Special needs students
Meanwhile, Minister of Education, Dr. Rupert Roopnaraine said Guyana can only confidently proclaim that it has created a satisfactory education system when special education needs are satisfied. While acknowledging that this goal is still in progress, Dr. Roopnaraine said that since his tenure in Government, his Ministry has strengthened its relations with external partners across the spectrum of education services delivery, particularly in the area of special education and is providing tangible support to groups that treat children with special needs.

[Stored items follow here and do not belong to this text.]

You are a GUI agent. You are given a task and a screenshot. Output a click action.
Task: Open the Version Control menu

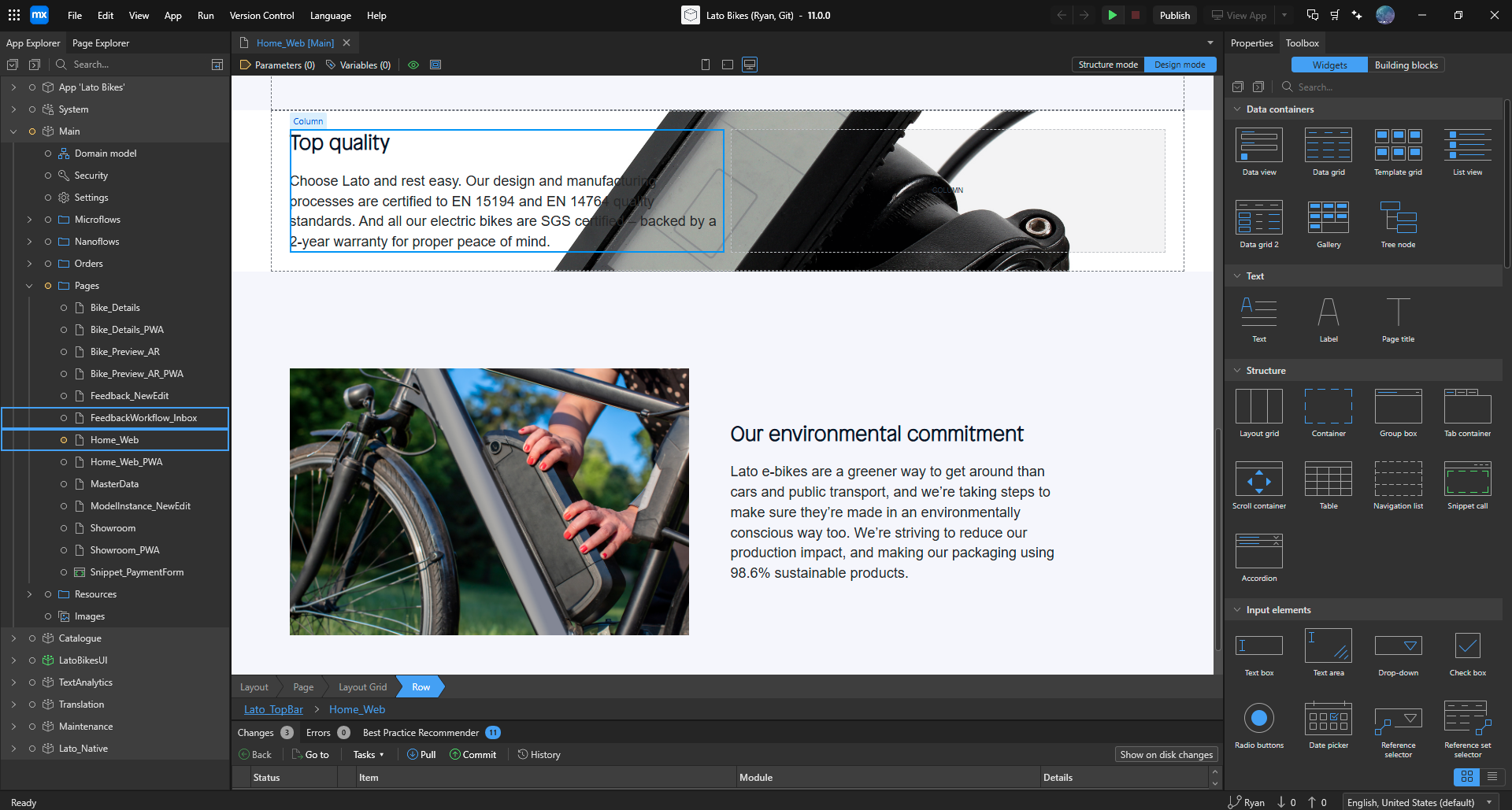pos(261,16)
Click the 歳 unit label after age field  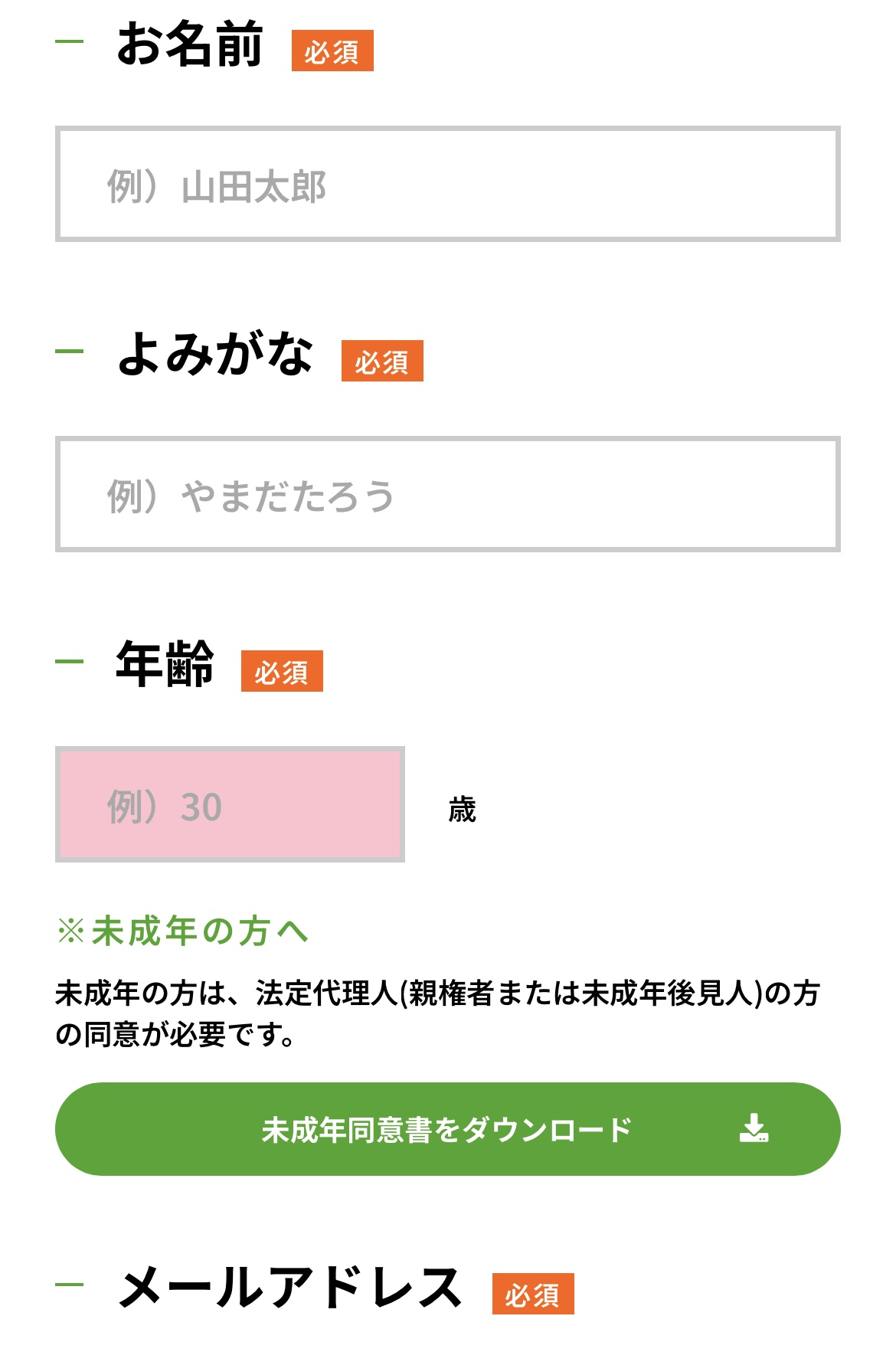click(462, 810)
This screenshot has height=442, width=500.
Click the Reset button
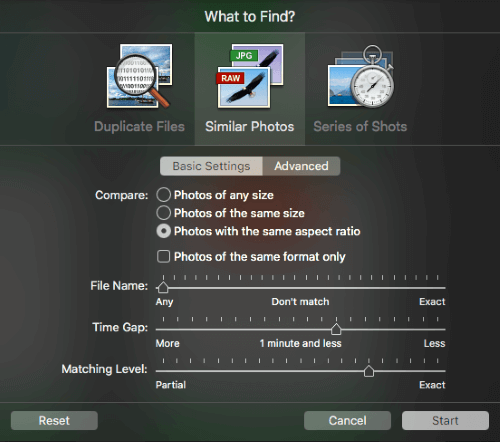(x=54, y=420)
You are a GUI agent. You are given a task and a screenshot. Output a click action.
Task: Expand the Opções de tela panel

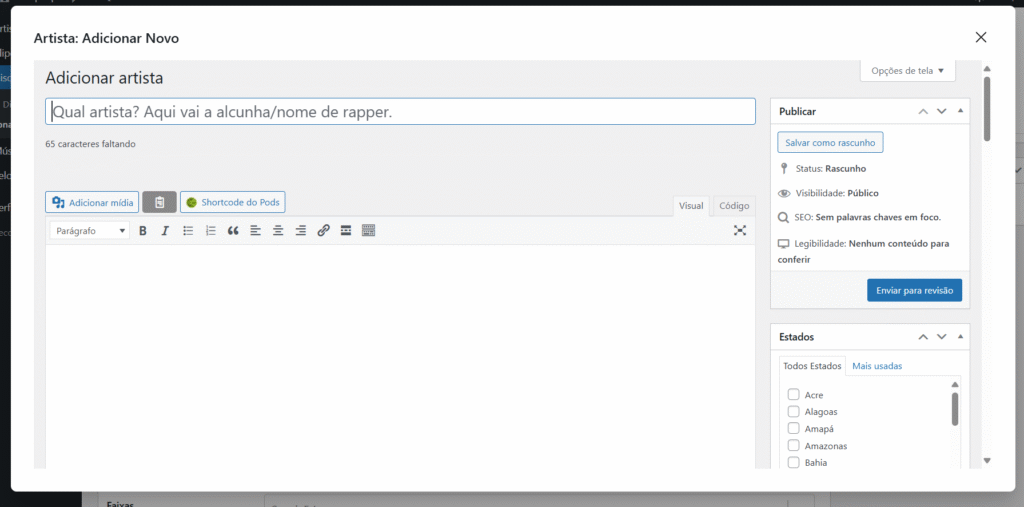[x=907, y=71]
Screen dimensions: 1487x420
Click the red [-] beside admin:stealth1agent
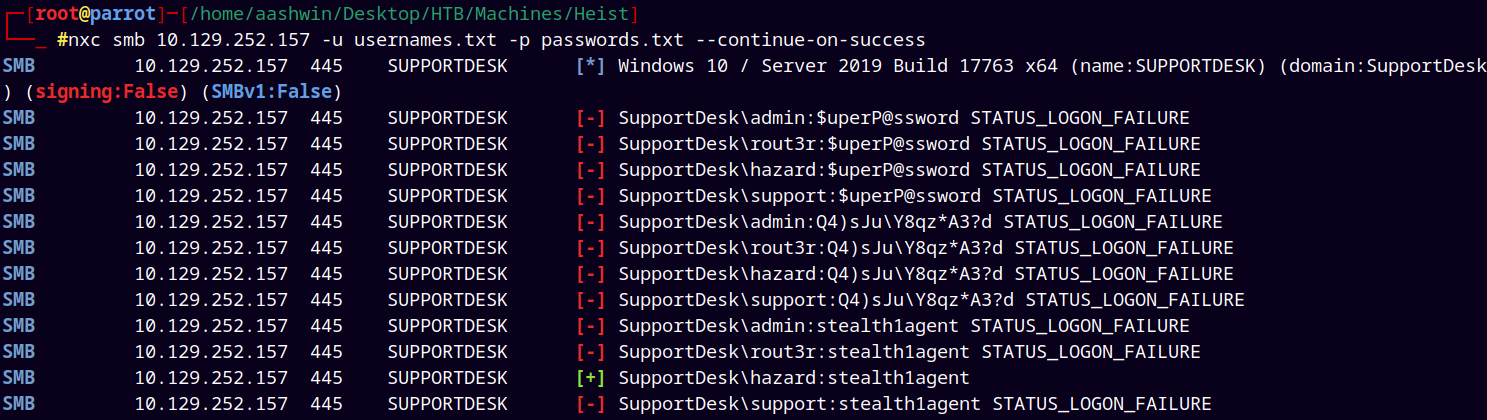591,326
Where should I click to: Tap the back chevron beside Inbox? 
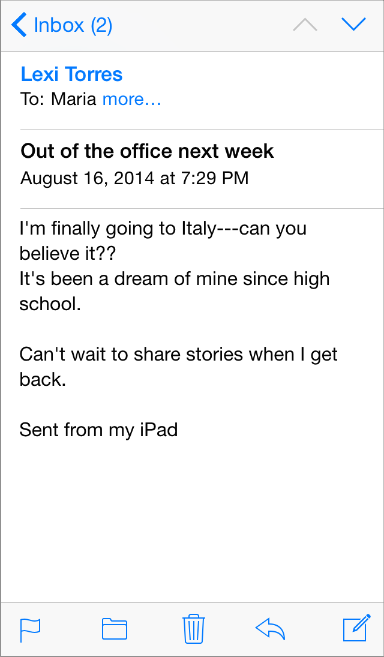pos(19,25)
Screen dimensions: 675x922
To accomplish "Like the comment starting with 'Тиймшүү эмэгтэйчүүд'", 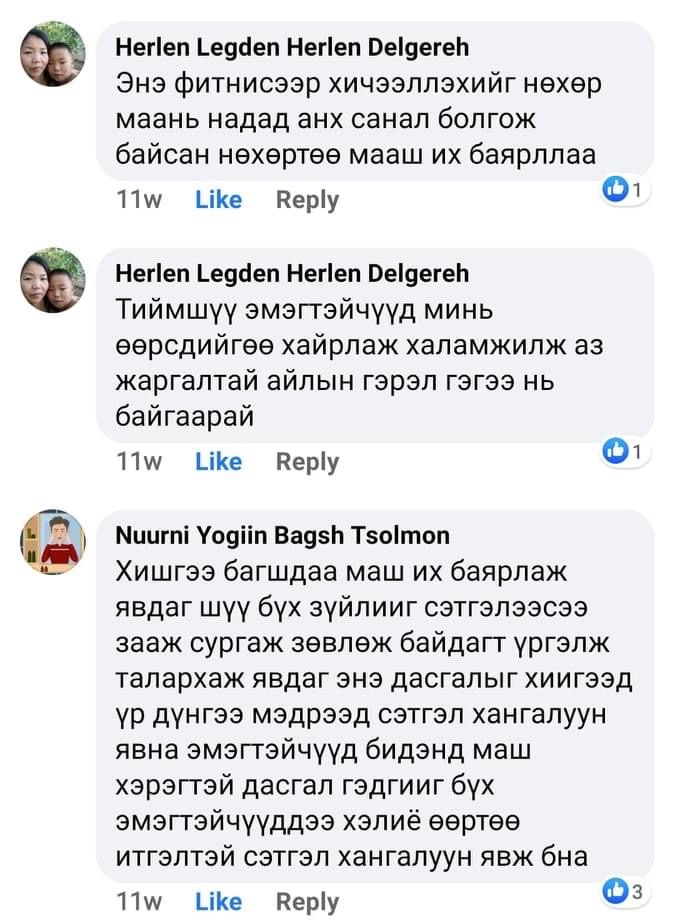I will [218, 462].
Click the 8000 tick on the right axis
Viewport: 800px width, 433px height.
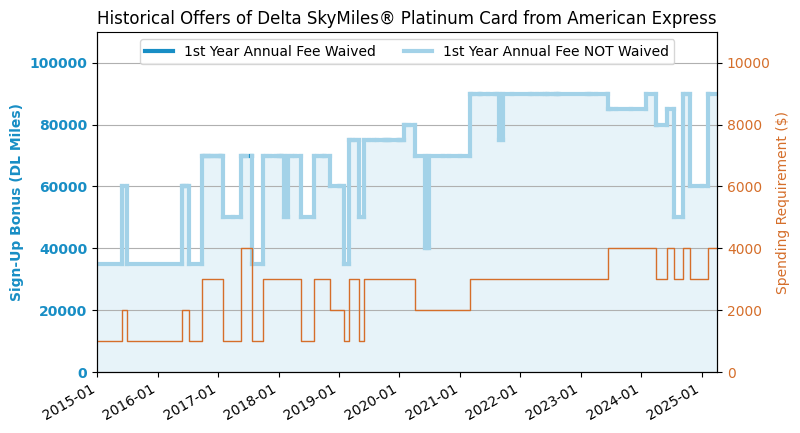(x=743, y=125)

“We have recommitted to increasing support to the Ptolemy Reid Rehabilitation Centre. We have provided critical assistance on the expansion of services provided by the United Women for Special Children and we have provided tangible support to the Step by Step Foundation with the provision of land to build a bigger facility to provide for autism education in Guyana,” Dr. Roopnaraine said.
The Minister also noted that on completion of this facility, “We will also provide the necessary human resource support for it to function properly. In other words, special training in autism [disorder] will become a part of the curriculum at the Ministry of Education”.
Meanwhile, in her address, Republic Bank’s Marketing and Communications Manager, Ms. Michelle Johnson said the bank was first inspired by the efforts of its parent company, Republic Bank (Trinidad) which has been, since 2008, a part of the fight to make a difference for autism through awareness in Trinidad and Tobago.
“This caused us to consider the autism reality in our own country, Guyana, and it created a drive in us to learn more and to seek ways to address the issue locally. It is this strong drive that led us to seek out and approach the Step by Step Foundation when we learnt of their existence in 2012,” she said. “From our very first encounter we immediately realised that there was a great need for us to add our support to the Foundation’s efforts.”
Johnson also conveyed greetings from the bank’s Managing Director, Mr. Richard Sammy who, regretably, could not attend the awareness walk, though he had been instrumental in realising yesterday’s awareness activities.